SELECTION.

## start

Races of Stone also has an exotic armor (which is a thing that Races of Stone explains) called gnomish twist cloth, which is +0 AC light armor that has no armor check penalty and no max Dexterity. It is light armor—so it causes trouble with monks etc.—but otherwise it’s an official, 3.5e source of what you are describing. (You can wear it without penalty even without Exotic Armor Proficiency, by the way—what that feat does, for gnomish twist cloth, is cause the armor bonus to AC from its enhancement bonus to count against touch attacks. Which also nicely justifies its existence in a game where clothes can get armor bonuses. Though ultimately I recommend against the feat.)

So yeah, go ahead and allow that. In most cases, there are better options (nightscale from Underdark has a +2 armor bonus to AC, while still having a +10 max Dex; spidersilk from the same source has a +3 armor bonus with +8 max Dex), but if you have a very-high-Dexterity character, yes, this is totally legit.

  1. How official to treat Arms & Equipment Guide, particularly with respect to things that saw reprint in 3.5e, is contentious. The 3.5e version of bracers of armor does not mention special armor properties, and as the latest printing can be seen as an “update” erasing it. On the other hand, it’s really an update to the original 3.0e bracers, which didn’t mention special armor properties either—so maybe the Arms & Equipment Guide modifications to the 3.0e bracers should apply equally-well to the 3.5e bracers. Anyway, this is all semantics—it doesn’t matter what the “official” rule is so much; the real question is what’s best for your game. And allowing it is definitely best for your game.

## end

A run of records
## start

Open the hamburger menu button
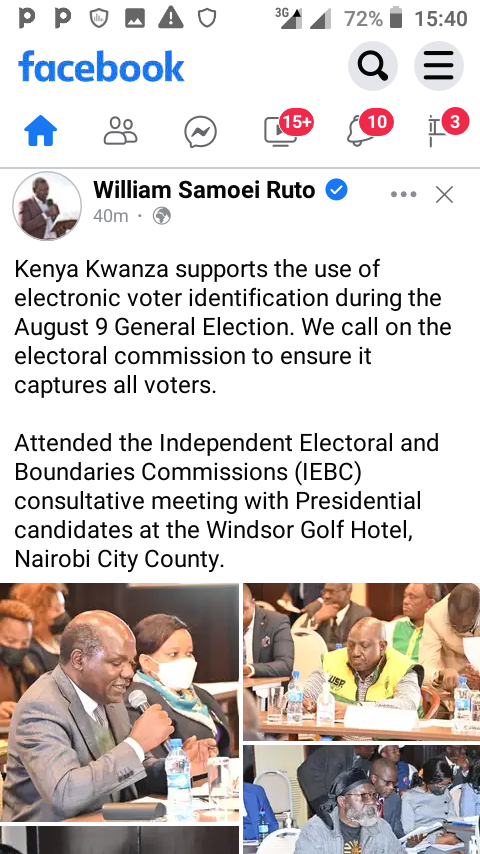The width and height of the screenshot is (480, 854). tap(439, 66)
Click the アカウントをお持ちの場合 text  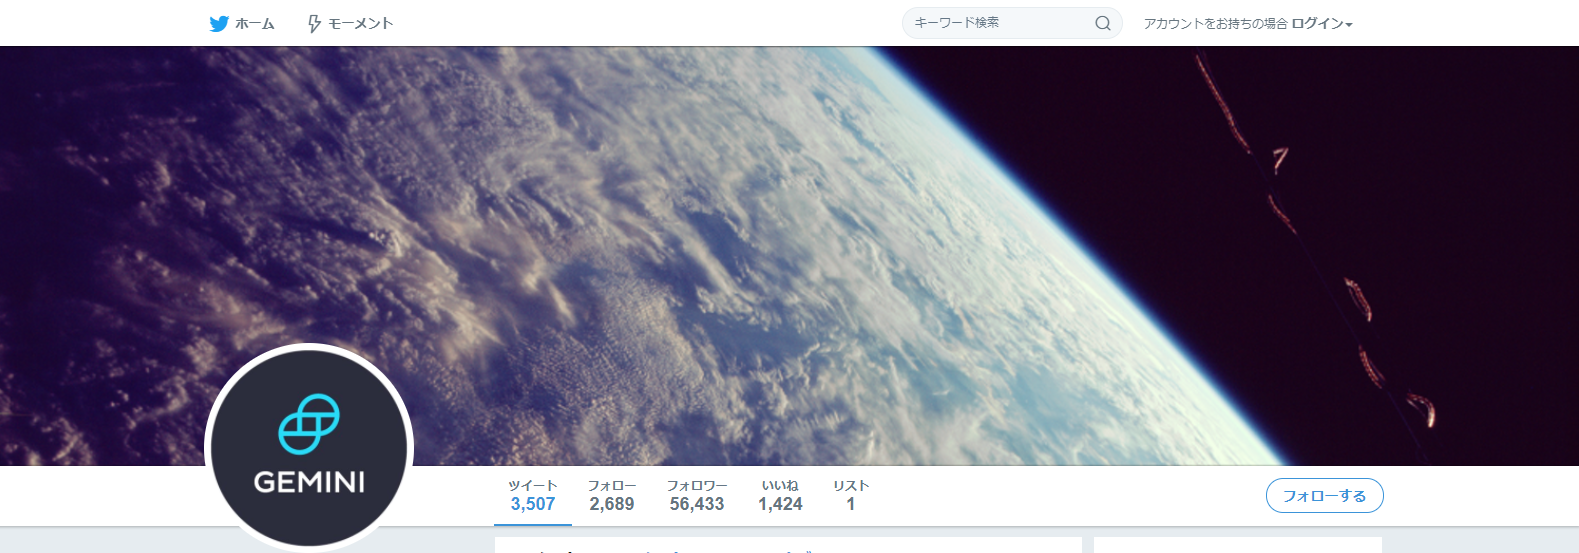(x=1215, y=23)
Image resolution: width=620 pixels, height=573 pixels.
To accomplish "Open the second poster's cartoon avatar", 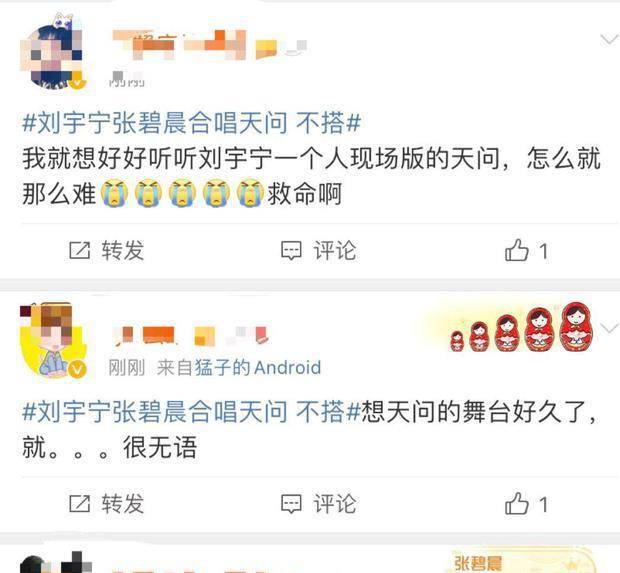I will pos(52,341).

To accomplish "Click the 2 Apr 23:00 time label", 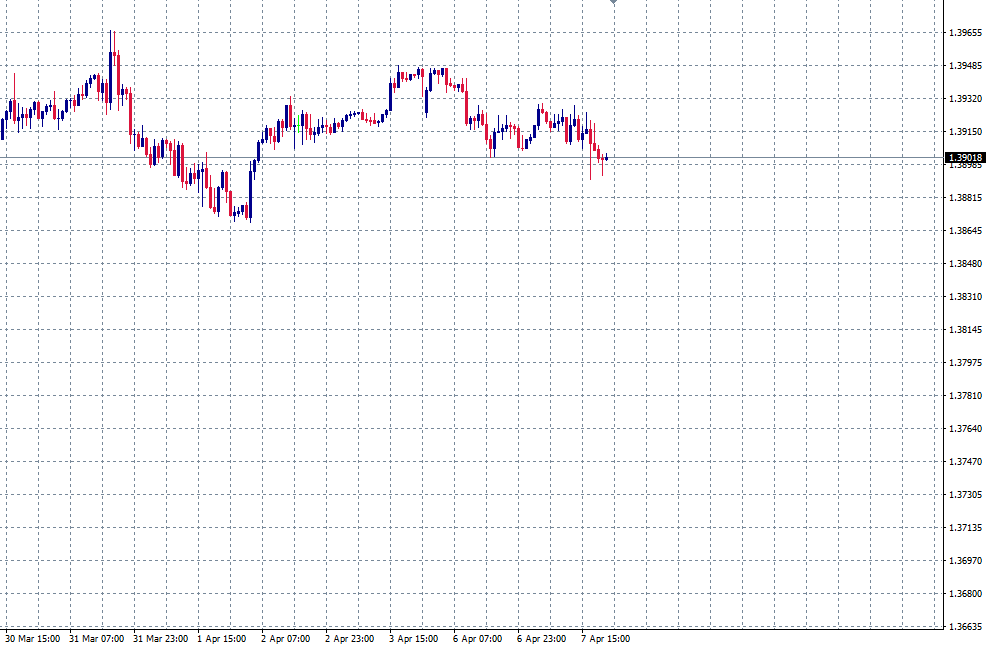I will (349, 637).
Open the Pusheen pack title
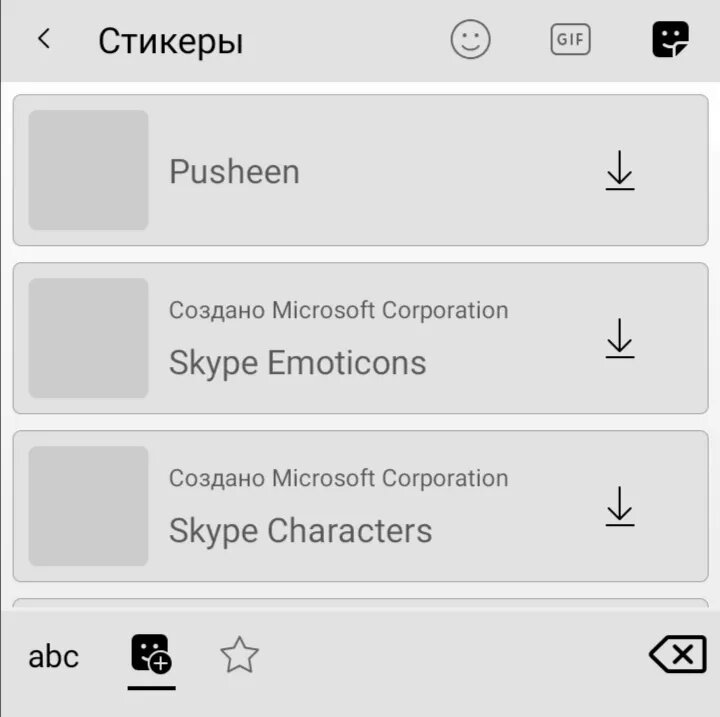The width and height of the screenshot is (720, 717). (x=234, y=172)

## end

TASKS TO PERFORM.
**1)** Give everything from "1. How official" down to "definitely best for your game." in the armor passage, swapping "bracers" for "gauntlets".
**2)** What armor bonus to AC does spidersilk have, according to the armor passage?
**3)** Sum up the armor passage in two sentences.

RESPONSES.
**1)**
1. How official to treat Arms & Equipment Guide, particularly with respect to things that saw reprint in 3.5e, is contentious. The 3.5e version of gauntlets of armor does not mention special armor properties, and as the latest printing can be seen as an “update” erasing it. On the other hand, it’s really an update to the original 3.0e gauntlets, which didn’t mention special armor properties either—so maybe the Arms & Equipment Guide modifications to the 3.0e gauntlets should apply equally-well to the 3.5e gauntlets. Anyway, this is all semantics—it doesn’t matter what the “official” rule is so much; the real question is what’s best for your game. And allowing it is definitely best for your game.

**2)** Spidersilk has a +3 armor bonus to AC.

**3)** Races of Stone offers gnomish twist cloth, a +0 AC light armor with no armor check penalty and no max Dexterity, which counts as an official 3.5e source and can be worn without penalty even without Exotic Armor Proficiency. The passage recommends allowing it, notes that better options such as nightscale and spidersilk exist in most cases, and says that although how official Arms & Equipment Guide is remains contentious, allowing it is best for the game.